John 16:33

61) in Mij

Dat is, op mij vertrouwende, of door mij.

62) vrede hebt.

Dat is, gerustheid uws gemoeds, niettegenstaande al de zwarigheden, die u zullen overkomen.

63) de wereld

Dat is, al wat in de wereld uwe zaligheid zou mogen tegen zijn.

64) overwonnen.

Namelijk niet alleen voor mij, Joh. 14:30, maar ook voor u, dewijl gij door het geloof met mij verenigd zijt.

Joh 14.30

Romans 5:3-5

6) wij roemen ook in de verdrukkingen,

Dat is, wij verheugen ons zelfs daarin, en trotsen tegen dezelve om de verzekerdheid, die wij hebben van de goede uitkomst van die; Rom. 8:34, enz.

Ro 8.34

7) lijdzaamheid werkt;

Niet dat de verdrukking dat doet door hare natuur, maar omdat Christus de gelovigen door Zijnen Geest daartegen sterkt; Joh. 16:33; Rom. 8:37.

Joh 16.33 Ro 8.37
8) bevinding,

Of, ervaring, of beproeving; namelijk van Christus' hulp en trouw in het volbrengen van Zijne belofte, waarmede Hij ons heeft beloofd in zulke zwarigheid bij te staan; Joh. 14:17,18; 2 Cor. 1:5,6.

Joh 14.17,18 2Co 1.5,6

9) hoop;

Namelijk, dat ook de vervulling van alle andere beloften, en inzonderheid van de eeuwige zaligheid, daarop volgen zal, gelijk wij de vervulling van deze belofte hierin bevinden en gevoelen.

10) beschaamt niet,

Dat is, mist en bedriegt niet. Want als wij iets verwachten, of tot roemens toe hopen, dat wij daarna missen, zo worden wij daarover bij onszelven bedroefd en bij anderen beschaamd.

11) de liefde Gods

Namelijk waarmede Hij onsin Christus Jezus liefheeft, gelijk uitgedrukt wordt Rom. 5:8, hetwelk ons in den tijd van verdrukking meest troost en versterkt; Rom. 8:38,39.

Ro 5.8 8.38,39

12) uitgestort is

Dat is, overvloedig betuigd; Rom. 8:16.

Ro 8.16

13) Die ons is gegeven.

Namelijk tot een vertrooster in ons gemoed, en een onderpand van onze erve; Joh. 14:16,17; 2 Cor. 1:22; Ef. 1:13. En dit is het eerste fondament, waarom de hoop niet beschaamt, omdat de Heilige Geest hierin niet kan liegen.

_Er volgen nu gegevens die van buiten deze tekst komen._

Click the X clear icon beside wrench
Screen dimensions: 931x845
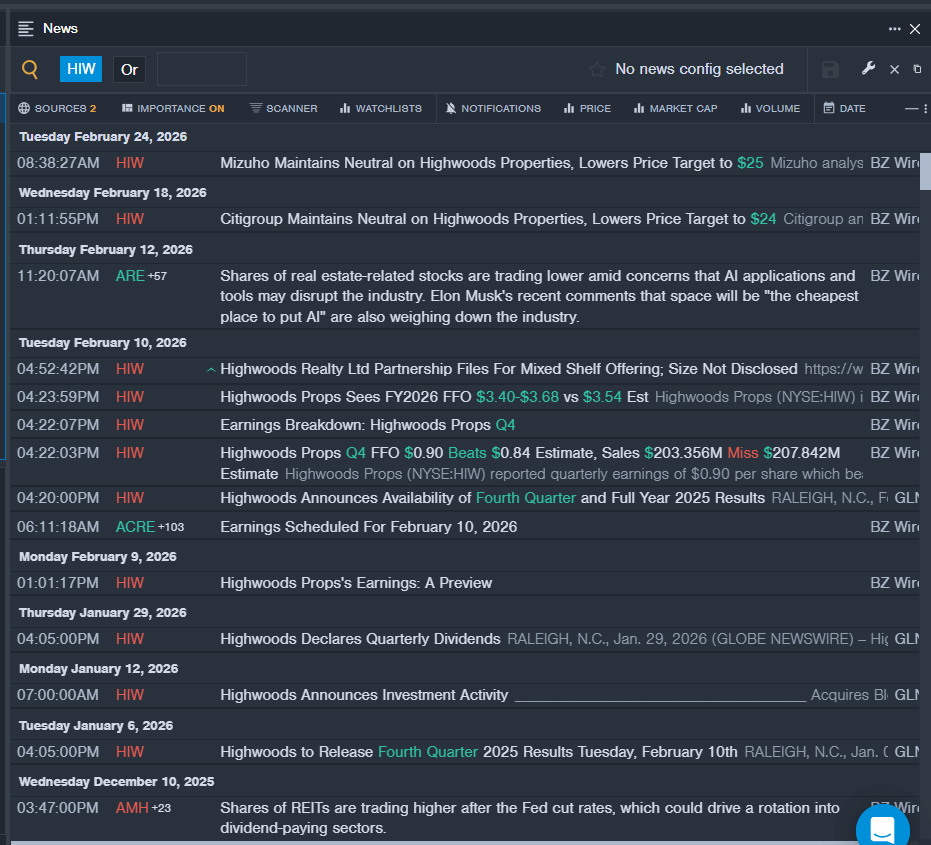pos(894,69)
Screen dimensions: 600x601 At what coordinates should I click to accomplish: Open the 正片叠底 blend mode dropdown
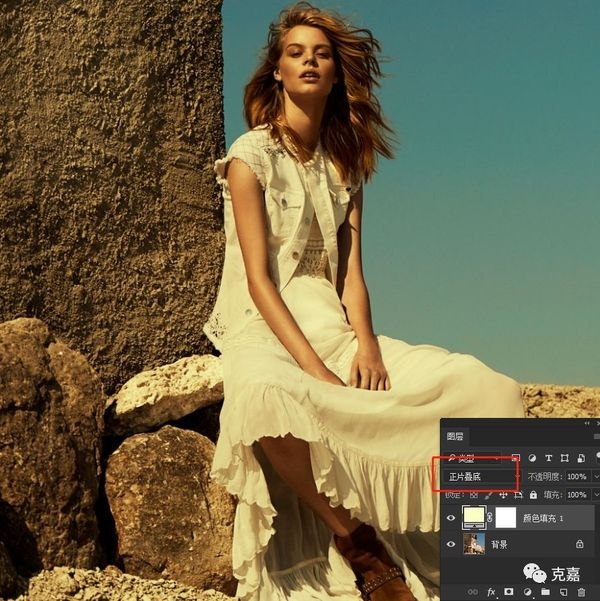pos(478,476)

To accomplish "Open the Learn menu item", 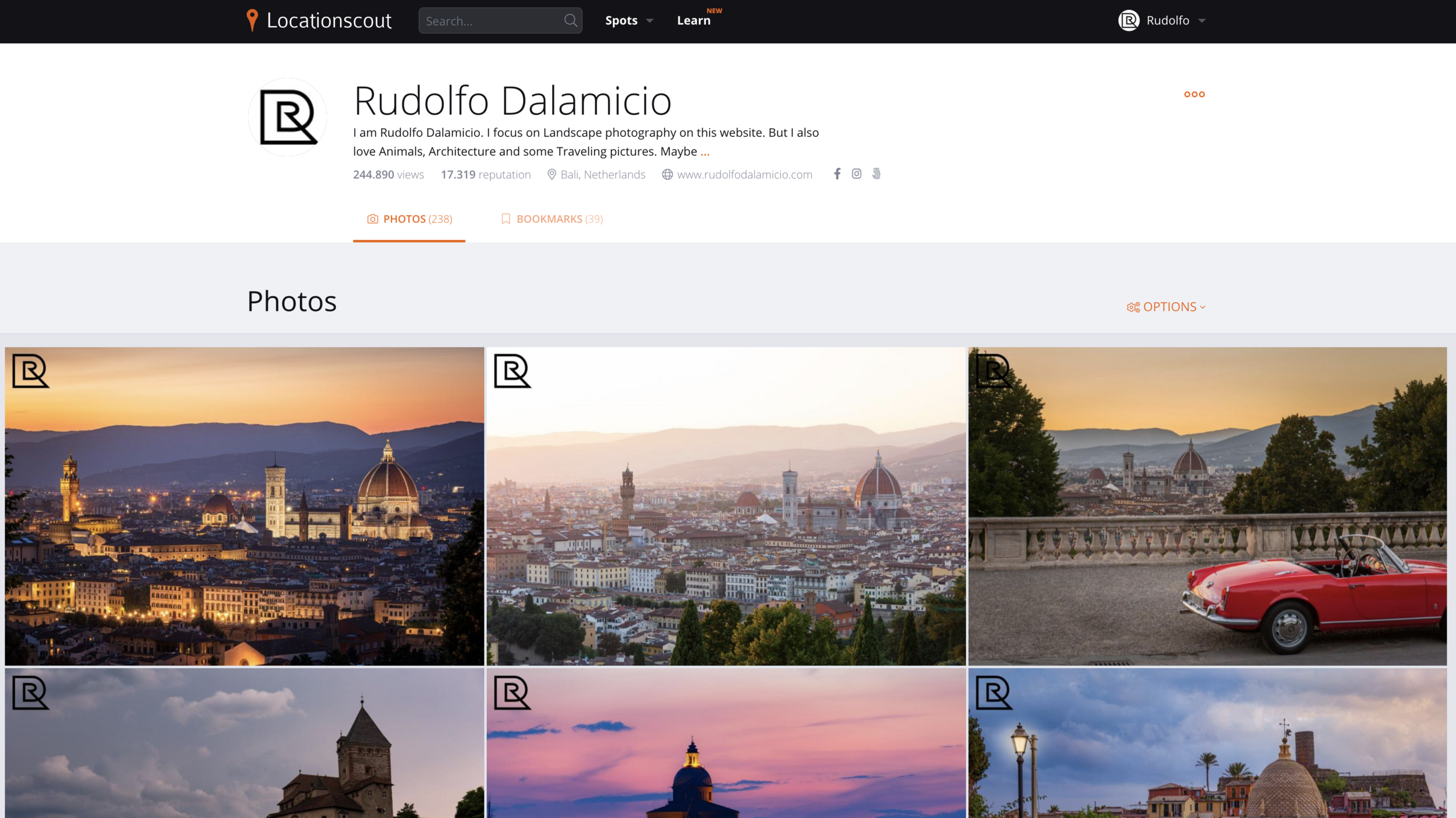I will point(694,21).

Joh 14.16,17 2Co 1.22 Eph 1.13

Romans 14:17

81) het Koninkrijk Gods

Dat is, het koninkrijk der heerlijkheid of der eeuwige zaligheid wordt niet verkregen door spijs eten of niet eten, en het rijk der genade of de ware godzaligheid wordt daardoor niet bevorderd. Zie 1 Cor. 8:8.

1Co 8.8

82) rechtvaardigheid,

Namelijk Gods of des geloofs, die tevoren beschreven is, Rom. 4:5. Waarmede de heiligheid des levens ook gevoegd moet zijn.

Ro 4.5

83) vrede,

Namelijk gerustheid in onze harten en conscienti‰n door de verzekering, dat wij en ons doen door het geloof Gode aangenaam zijn, Rom. 5:1, en ook uiterlijke vrede en enigheid onder de broeders.

Ro 5.1

84) blijdschap,

Dat is, een geestelijke vreugde in het hart, ontstaande uit de vaste hoop der zaligheid en uit aanmerking van den welstand der gemeente in vrede bloeiende.

85) door den Heiligen Geest.

Grieks, in den Heiligen Geest; dat is, die van den Heiligen Geest gewrocht en ontstoken wordt, en een geestelijke, niet een wereldse blijdschap is.